[Start of section]
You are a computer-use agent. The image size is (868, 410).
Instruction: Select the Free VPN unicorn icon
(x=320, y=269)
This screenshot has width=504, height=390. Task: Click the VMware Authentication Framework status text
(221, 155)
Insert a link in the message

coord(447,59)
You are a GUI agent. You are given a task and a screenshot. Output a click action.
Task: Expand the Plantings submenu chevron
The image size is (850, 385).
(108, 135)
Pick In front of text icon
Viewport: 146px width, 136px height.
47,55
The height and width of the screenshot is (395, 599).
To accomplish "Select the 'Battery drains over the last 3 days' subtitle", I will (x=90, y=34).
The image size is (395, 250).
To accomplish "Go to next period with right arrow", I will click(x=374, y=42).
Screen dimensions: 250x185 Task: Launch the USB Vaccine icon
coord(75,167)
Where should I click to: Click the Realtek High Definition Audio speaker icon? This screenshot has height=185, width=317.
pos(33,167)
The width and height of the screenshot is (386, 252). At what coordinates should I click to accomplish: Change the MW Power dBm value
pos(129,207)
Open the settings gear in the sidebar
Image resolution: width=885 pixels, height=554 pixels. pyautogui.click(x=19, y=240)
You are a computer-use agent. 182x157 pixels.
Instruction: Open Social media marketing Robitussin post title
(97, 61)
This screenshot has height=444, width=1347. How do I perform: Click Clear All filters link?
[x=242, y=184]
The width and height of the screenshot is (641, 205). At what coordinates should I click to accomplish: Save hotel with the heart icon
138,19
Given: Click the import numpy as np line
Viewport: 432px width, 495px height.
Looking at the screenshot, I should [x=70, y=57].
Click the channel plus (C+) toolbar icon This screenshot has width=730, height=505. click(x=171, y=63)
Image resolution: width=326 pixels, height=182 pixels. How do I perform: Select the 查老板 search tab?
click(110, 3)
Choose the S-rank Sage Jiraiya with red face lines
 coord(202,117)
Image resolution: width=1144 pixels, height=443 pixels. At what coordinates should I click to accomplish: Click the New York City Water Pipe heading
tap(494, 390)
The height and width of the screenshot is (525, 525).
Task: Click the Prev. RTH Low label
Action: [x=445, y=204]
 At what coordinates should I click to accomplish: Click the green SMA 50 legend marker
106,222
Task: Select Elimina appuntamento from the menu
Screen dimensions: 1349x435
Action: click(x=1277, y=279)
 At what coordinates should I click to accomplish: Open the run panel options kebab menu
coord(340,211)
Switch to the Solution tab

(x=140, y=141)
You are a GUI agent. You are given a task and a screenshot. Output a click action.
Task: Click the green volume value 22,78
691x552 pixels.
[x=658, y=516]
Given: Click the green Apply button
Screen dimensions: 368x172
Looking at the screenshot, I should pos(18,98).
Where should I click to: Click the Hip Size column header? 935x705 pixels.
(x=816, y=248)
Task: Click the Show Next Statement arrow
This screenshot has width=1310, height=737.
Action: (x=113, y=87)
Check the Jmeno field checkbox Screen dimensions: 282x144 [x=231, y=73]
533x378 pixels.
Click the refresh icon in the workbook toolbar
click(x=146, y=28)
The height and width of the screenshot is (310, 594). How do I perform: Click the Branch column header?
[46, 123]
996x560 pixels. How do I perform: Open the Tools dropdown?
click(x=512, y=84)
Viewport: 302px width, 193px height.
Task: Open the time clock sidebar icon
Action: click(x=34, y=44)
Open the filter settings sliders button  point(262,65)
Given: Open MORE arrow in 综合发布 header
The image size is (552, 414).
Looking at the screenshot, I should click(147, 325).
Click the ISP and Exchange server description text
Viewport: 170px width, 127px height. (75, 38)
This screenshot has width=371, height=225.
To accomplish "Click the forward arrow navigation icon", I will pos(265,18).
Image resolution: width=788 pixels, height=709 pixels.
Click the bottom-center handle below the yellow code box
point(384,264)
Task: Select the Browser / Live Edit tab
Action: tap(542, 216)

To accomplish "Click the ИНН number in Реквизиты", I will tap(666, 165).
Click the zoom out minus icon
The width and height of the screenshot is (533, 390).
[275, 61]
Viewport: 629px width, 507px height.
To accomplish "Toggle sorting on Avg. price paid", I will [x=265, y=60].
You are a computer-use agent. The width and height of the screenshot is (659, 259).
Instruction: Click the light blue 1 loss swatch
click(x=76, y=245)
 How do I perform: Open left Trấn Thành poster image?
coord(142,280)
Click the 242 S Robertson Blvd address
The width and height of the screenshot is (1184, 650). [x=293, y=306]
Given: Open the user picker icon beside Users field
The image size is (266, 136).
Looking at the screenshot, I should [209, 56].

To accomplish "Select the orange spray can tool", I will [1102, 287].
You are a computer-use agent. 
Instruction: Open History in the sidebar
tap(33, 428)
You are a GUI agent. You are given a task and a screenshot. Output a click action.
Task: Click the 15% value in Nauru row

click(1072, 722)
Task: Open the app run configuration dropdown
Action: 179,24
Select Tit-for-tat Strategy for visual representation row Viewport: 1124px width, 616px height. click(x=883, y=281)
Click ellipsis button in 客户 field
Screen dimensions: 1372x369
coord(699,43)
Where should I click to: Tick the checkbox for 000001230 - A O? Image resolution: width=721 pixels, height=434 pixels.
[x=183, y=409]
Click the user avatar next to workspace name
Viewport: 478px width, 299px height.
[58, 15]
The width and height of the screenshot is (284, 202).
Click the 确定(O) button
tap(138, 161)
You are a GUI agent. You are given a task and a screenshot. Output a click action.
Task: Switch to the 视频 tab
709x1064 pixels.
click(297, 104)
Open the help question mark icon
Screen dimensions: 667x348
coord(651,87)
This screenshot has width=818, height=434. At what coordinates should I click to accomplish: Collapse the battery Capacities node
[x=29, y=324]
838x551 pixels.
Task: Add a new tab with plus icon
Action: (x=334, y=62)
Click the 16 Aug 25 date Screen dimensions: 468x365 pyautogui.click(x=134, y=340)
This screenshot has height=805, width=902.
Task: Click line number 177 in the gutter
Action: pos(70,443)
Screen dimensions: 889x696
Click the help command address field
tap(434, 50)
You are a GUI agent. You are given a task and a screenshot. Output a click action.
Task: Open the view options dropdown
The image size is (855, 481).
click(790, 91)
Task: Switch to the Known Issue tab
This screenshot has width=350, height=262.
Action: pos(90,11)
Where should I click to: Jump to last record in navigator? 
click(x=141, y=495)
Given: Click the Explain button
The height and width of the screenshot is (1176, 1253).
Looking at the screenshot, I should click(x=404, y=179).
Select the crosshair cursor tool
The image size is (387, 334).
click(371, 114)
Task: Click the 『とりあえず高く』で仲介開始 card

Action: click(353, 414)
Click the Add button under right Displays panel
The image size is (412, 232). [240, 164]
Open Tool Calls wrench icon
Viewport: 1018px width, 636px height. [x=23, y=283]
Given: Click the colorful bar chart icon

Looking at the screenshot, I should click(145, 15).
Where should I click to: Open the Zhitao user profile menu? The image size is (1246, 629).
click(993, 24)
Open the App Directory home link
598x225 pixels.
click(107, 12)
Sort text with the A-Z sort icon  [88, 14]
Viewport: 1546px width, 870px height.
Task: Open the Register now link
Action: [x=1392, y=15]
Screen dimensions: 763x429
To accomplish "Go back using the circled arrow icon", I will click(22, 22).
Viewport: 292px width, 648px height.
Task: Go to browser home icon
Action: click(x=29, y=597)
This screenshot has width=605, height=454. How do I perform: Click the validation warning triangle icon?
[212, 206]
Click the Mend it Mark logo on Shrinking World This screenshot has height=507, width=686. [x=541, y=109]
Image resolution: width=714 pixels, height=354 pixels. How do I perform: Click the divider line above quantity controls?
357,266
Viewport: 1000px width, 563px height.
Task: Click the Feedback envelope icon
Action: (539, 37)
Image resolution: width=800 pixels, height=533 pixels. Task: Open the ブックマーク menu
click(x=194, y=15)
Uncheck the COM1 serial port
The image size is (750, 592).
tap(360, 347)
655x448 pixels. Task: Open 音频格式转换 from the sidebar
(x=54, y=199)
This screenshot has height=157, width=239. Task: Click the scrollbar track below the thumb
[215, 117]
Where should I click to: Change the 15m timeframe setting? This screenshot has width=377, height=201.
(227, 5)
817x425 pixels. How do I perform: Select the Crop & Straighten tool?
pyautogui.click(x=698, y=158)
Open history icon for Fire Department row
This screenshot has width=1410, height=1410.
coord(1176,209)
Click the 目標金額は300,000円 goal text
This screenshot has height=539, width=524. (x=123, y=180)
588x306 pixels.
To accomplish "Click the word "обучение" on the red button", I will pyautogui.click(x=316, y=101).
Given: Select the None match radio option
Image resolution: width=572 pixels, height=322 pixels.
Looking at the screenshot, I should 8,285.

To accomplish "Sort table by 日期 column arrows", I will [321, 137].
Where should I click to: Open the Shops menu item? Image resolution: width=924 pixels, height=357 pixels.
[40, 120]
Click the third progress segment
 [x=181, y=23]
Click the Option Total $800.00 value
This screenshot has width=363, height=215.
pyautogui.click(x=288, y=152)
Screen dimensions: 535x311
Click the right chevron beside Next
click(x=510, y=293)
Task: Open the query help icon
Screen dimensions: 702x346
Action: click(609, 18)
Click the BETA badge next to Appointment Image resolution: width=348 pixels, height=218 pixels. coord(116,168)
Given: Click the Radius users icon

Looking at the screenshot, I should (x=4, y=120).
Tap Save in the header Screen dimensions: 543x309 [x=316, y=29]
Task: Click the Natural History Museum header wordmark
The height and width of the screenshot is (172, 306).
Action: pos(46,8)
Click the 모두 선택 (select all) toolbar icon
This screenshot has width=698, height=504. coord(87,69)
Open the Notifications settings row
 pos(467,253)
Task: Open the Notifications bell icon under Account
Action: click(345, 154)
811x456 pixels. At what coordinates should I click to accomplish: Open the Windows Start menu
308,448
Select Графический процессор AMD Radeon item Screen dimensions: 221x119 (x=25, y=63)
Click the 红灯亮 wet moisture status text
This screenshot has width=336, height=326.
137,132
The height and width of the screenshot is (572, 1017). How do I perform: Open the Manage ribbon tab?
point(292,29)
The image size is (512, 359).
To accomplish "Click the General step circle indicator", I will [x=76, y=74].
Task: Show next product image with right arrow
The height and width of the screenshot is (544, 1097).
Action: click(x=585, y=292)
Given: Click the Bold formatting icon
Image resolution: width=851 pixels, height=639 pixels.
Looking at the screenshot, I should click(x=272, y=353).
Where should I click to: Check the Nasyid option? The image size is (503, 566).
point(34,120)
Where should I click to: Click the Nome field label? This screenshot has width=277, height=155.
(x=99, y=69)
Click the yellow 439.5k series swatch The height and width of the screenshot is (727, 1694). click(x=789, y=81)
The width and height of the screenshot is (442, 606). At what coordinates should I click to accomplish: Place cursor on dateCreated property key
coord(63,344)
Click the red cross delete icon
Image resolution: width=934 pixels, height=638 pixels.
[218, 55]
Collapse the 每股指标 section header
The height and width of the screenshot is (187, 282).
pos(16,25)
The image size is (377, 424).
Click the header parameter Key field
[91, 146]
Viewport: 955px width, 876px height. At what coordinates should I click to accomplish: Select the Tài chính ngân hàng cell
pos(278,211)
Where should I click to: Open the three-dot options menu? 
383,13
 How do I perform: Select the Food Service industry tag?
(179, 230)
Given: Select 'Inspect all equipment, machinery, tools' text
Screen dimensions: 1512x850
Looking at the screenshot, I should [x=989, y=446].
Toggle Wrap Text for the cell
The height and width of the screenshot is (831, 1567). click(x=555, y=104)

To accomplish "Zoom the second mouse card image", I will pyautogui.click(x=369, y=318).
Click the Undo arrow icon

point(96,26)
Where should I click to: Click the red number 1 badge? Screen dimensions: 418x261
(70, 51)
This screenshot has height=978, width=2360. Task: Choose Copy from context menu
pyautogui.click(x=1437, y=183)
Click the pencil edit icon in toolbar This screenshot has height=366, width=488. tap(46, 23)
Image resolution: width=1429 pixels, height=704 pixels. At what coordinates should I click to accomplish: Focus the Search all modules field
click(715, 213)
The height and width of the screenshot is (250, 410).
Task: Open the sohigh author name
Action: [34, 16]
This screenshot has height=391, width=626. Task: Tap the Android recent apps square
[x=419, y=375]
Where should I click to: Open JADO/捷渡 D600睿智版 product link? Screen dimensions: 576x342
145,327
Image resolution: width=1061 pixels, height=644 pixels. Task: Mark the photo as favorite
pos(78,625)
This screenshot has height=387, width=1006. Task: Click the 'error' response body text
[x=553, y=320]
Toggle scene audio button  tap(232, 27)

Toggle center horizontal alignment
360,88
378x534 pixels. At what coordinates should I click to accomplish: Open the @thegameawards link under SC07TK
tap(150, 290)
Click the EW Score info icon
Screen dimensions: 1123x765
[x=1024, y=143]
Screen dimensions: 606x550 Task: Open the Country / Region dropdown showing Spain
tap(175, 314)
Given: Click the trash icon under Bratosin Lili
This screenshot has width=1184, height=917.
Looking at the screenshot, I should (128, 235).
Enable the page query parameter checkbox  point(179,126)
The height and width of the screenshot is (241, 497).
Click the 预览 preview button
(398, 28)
[End of section]
» TASK DESCRIPTION
Each line in the material above that mentions the word "computer" must be copied.

» ANSWER BOX
You are a computer-use agent. The image size is (868, 410).
You are a computer-use agent. 182x157 pixels.
You are a computer-use agent. The width and height of the screenshot is (659, 259).
You are a computer-use agent. 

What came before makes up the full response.